# Gold Lifer membership



## Nikosandros (Jan 5, 2015)

Would it be possible to get a title fancier than "member"?


----------



## Morrus (Jan 5, 2015)

Nikosandros said:


> Would it be possible to get a title fancier than "member"?




You can have any title you want!


----------



## Nikosandros (Jan 5, 2015)

Morrus said:


> You can have any title you want!



So, do I just ask you?

Gold Lifer sounds good to me.


----------



## Morrus (Jan 5, 2015)

Nikosandros said:


> So, do I just ask you?




No, you change it yourself in your settings.  That said, that gold lifer usergroup seems to have some permission errors, as you discovered previously, so let me know if it's not there.


----------



## Nikosandros (Jan 5, 2015)

Morrus said:


> No, you change it yourself in your settings.  That said, that gold lifer usergroup seems to have some permission errors, as you discovered previously, so let me know if it's not there.

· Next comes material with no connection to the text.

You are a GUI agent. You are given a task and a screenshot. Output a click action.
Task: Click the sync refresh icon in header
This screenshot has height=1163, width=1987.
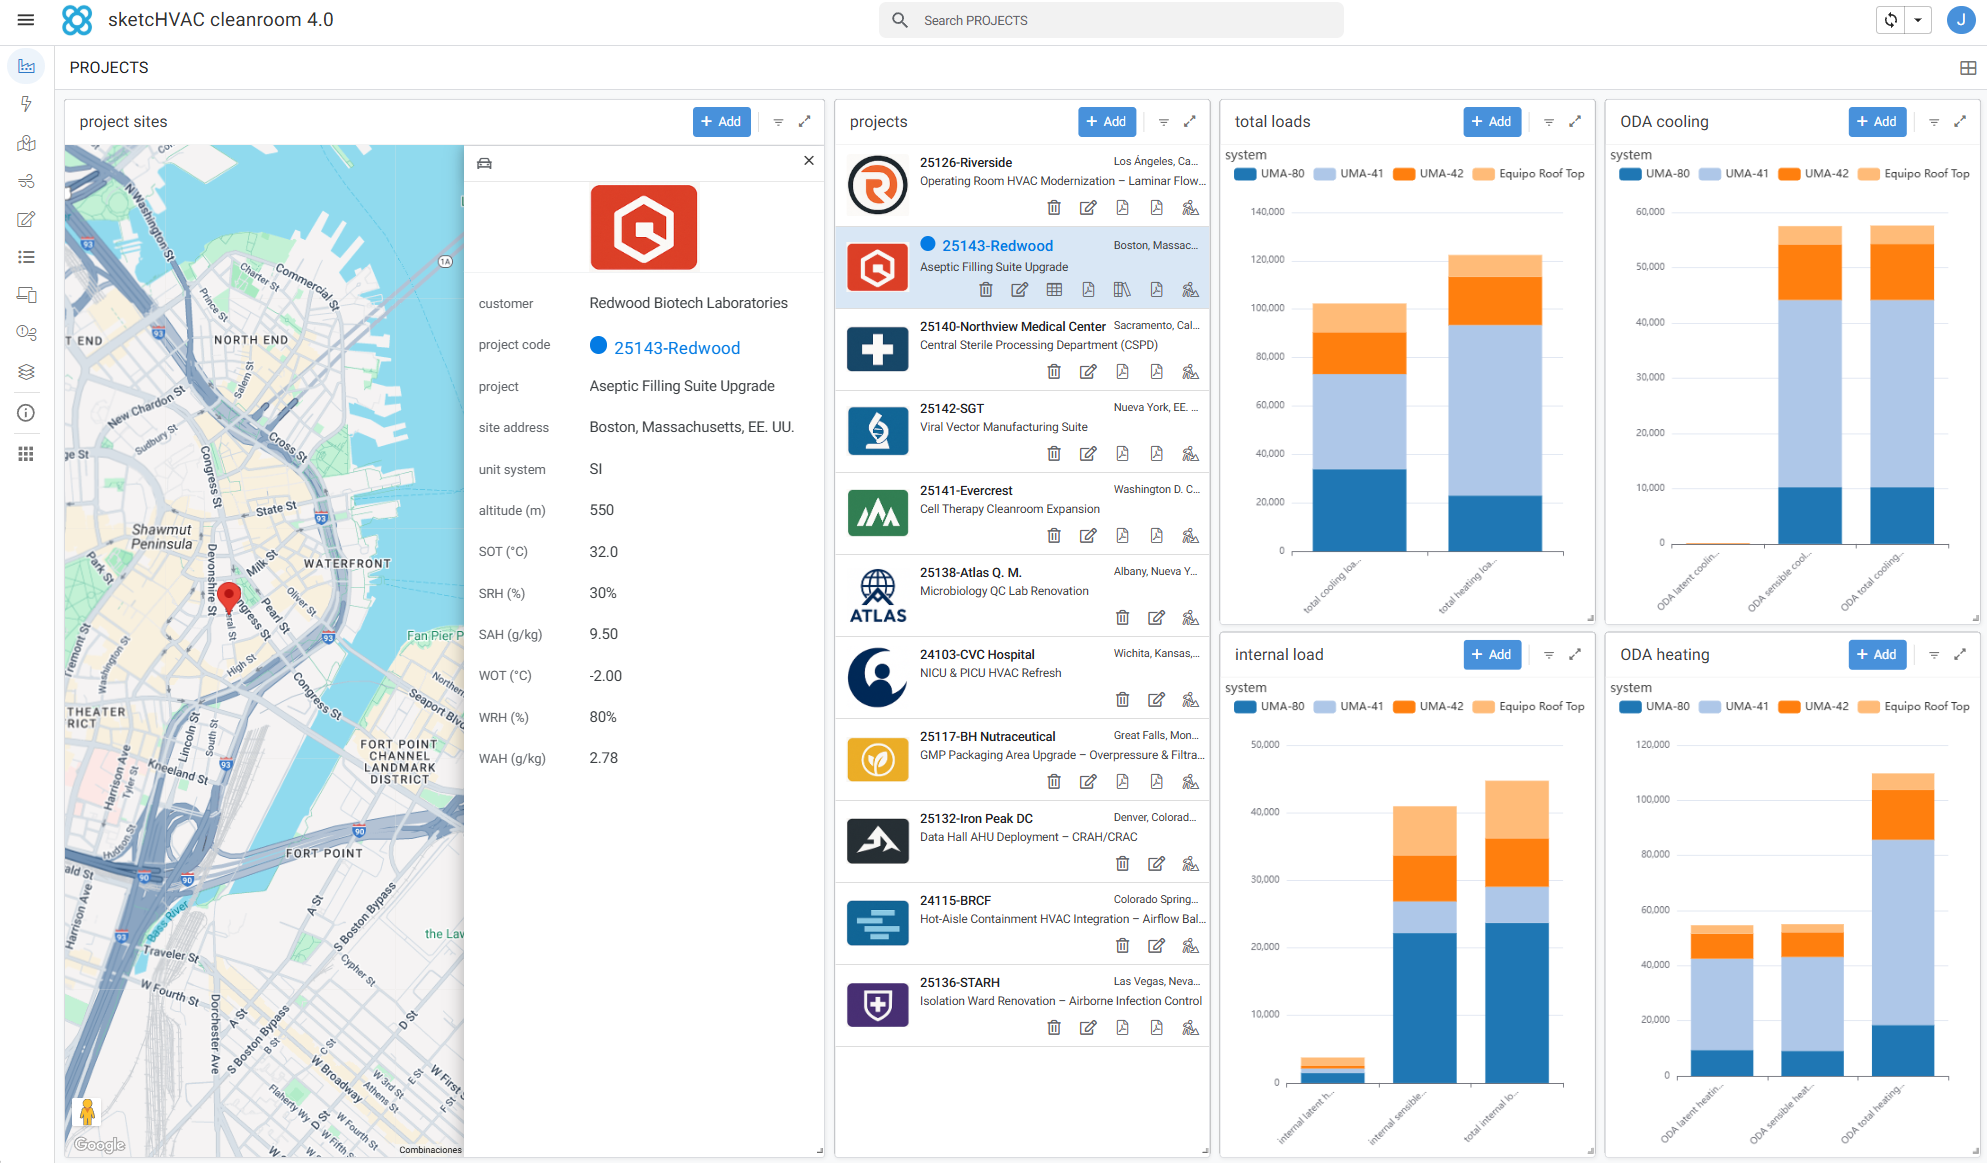(x=1891, y=20)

If I go to Settings -> Community Memberships, I can choose to be identified as a member of the "KICKSTARTER £150 GOLD LIFER" group and the associated title is "Member" and I see no option to change it, but perhaps I should be looking elsewhere?


----------



## Morrus (Jan 5, 2015)

No, it's under custom user title. I'll try to poke around and find the exact location for you if I get to a computer.


----------



## Rabulias (Jan 6, 2015)

Click *Settings *in the upper right, then click *Edit Profile* in the menu on the left-hand side.

That should get you to the page where you can set a Custom User Title.


----------



## diaglo (Jan 6, 2015)

Gold Member. i swear i saw that movie. 

where do you purchase this stuff?

diaglo "been away for a bit" Ooi


----------



## Morrus (Jan 7, 2015)

diaglo said:


> Gold Member. i swear i saw that movie.
> 
> where do you purchase this stuff?
> 
> diaglo "been away for a bit" Ooi




Gold Lifer was a Kickstarter reward a couple of years ago.


----------



## Nikosandros (Jan 7, 2015)

Rabulias said:


> Click *Settings *in the upper right, then click *Edit Profile* in the menu on the left-hand side.
> 
> That should get you to the page where you can set a Custom User Title.



I see the option to change the username, but not the title.


----------



## Rabulias (Jan 7, 2015)

It should be directly below the Username Change section (see below). Sounds like a permissions issue that    [MENTION=1]Morrus[/MENTION] or another admin will have to look into.


----------



## Nikosandros (Jan 7, 2015)

Rabulias said:


> It should be directly below the Username Change section (see below). Sounds like a permissions issue that    [MENTION=1]Morrus[/MENTION] or another admin will have to look into.



Yeah, it must be something like that, since I see an option to set the URL of my Homepage, but nothing about the user title.


----------



## diaglo (Jan 7, 2015)

Morrus said:


> Gold Lifer was a Kickstarter reward a couple of years ago.




ah. that explains it. i don't support kickstarter. :doh:


----------



## SkidAce (Jan 8, 2015)

I'm missing the section on custom user title also, goes from username to set URL.


----------



## Nikosandros (Jan 12, 2015)

[MENTION=1]Morrus[/MENTION], could you check if the issue is with the permission settings? Thanks!


----------



## Nikosandros (Jan 16, 2015)

Bump.


----------



## Morrus (Jan 16, 2015)

Try now.


----------



## Nikosandros (Jan 16, 2015)

Morrus said:


> Try now.




[video=youtube;10KObAQFmlY]https://www.youtube.com/watch?v=10KObAQFmlY[/video]

Thanks!


----------